-- Data excerpts --
|---|
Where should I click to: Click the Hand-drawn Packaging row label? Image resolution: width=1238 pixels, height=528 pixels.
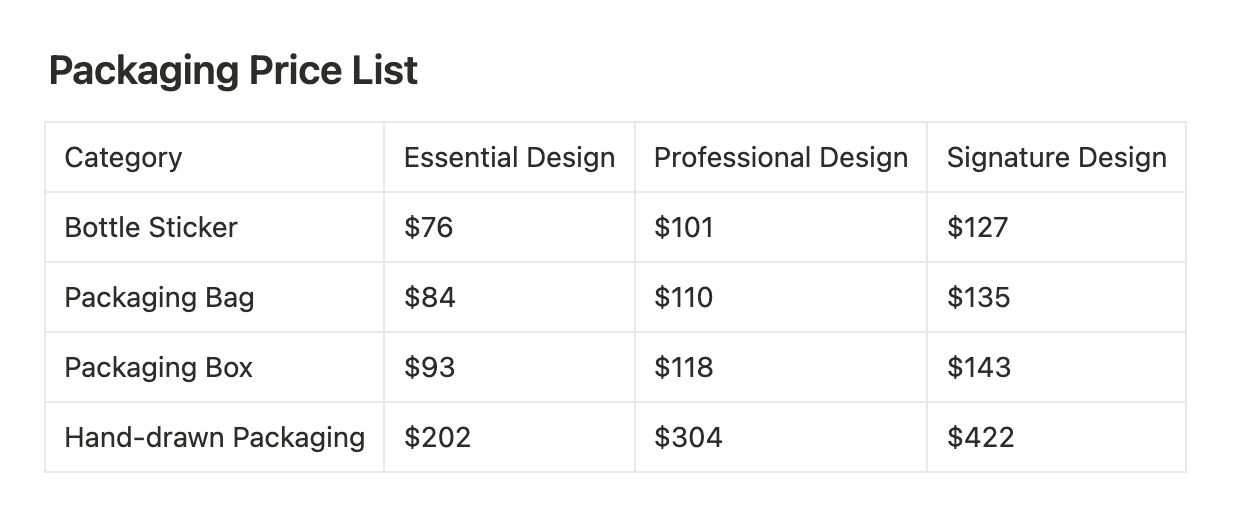pos(214,438)
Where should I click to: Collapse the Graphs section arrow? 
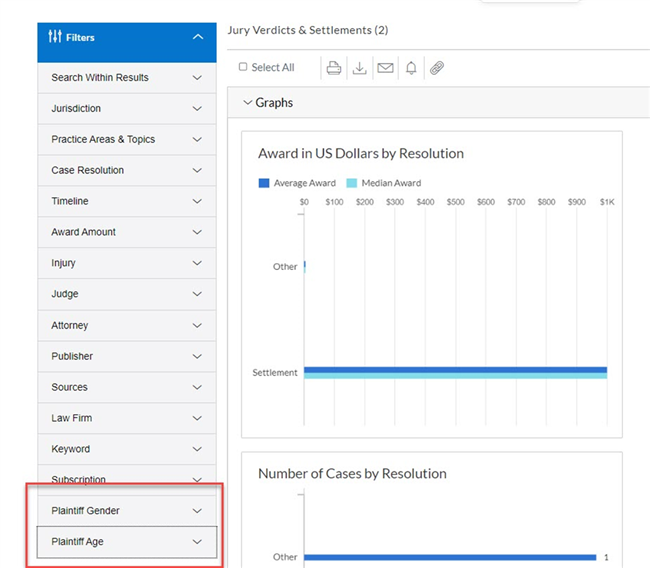click(247, 102)
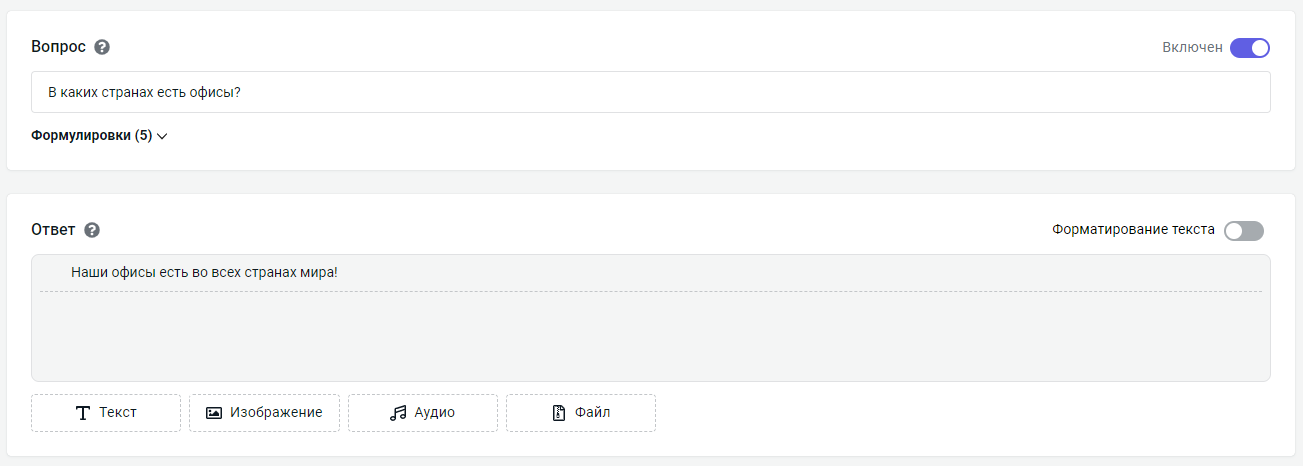Click the picture icon for Изображение
This screenshot has width=1303, height=466.
[214, 413]
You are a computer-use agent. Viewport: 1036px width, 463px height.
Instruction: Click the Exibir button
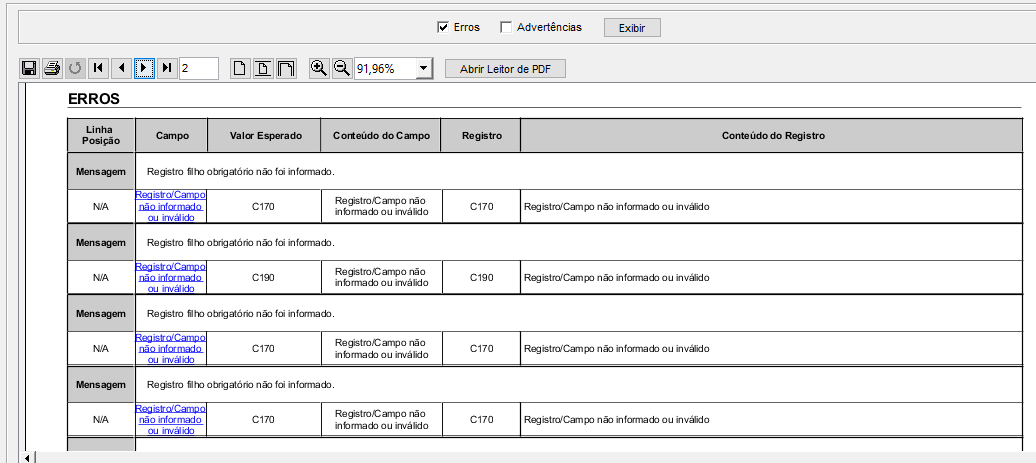click(x=631, y=27)
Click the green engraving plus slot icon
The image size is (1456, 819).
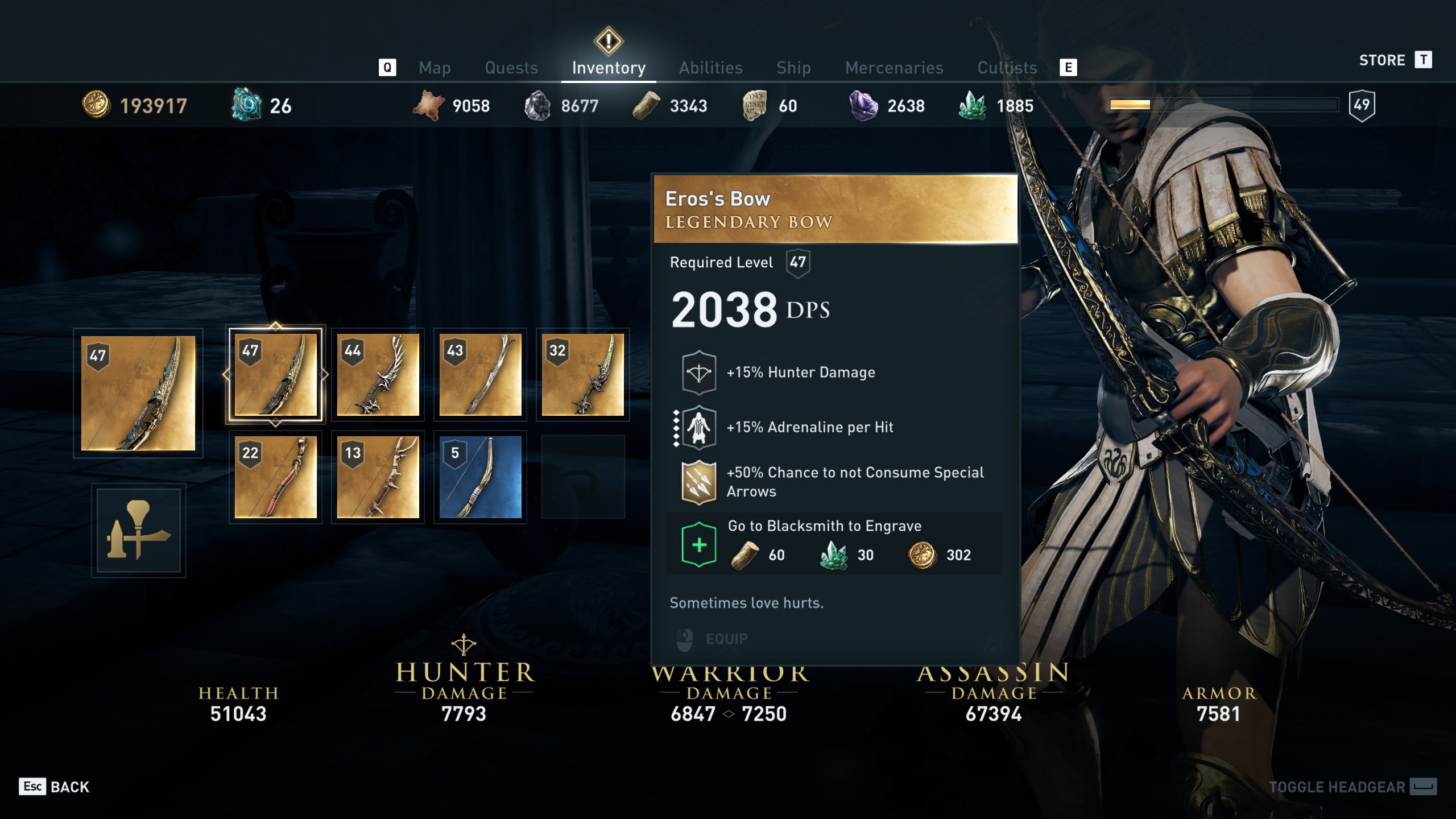pos(698,545)
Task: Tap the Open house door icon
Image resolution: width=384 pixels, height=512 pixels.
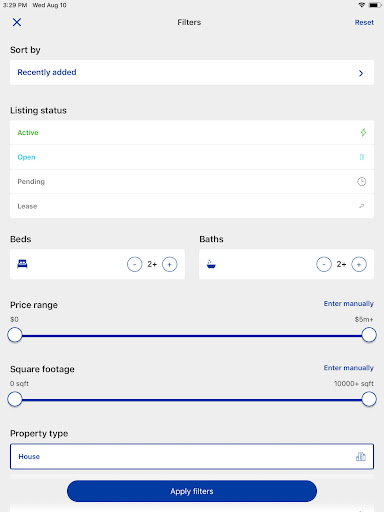Action: tap(362, 157)
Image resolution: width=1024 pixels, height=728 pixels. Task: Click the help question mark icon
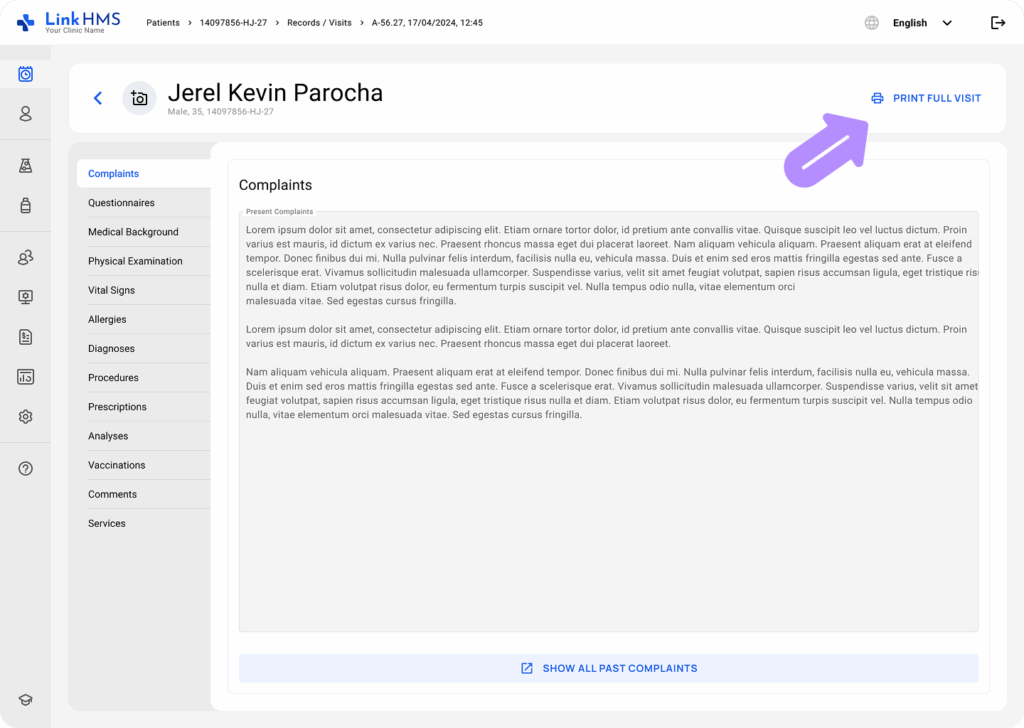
|---|
-- Exercise instructions --
Begin at the line containing "You are a computer-use" and write out every line to the end of the data exactly. Skip the pictures.

-- Expected output --
You are a computer-use agent. Viewport: 1036px width, 463px height.
Instruction: Click the Exibir button
click(x=631, y=27)
Click the green engraving plus slot icon
The image size is (1456, 819).
pos(698,545)
Task: Tap the Open house door icon
Image resolution: width=384 pixels, height=512 pixels.
Action: tap(362, 157)
Image resolution: width=1024 pixels, height=728 pixels. Task: Click the help question mark icon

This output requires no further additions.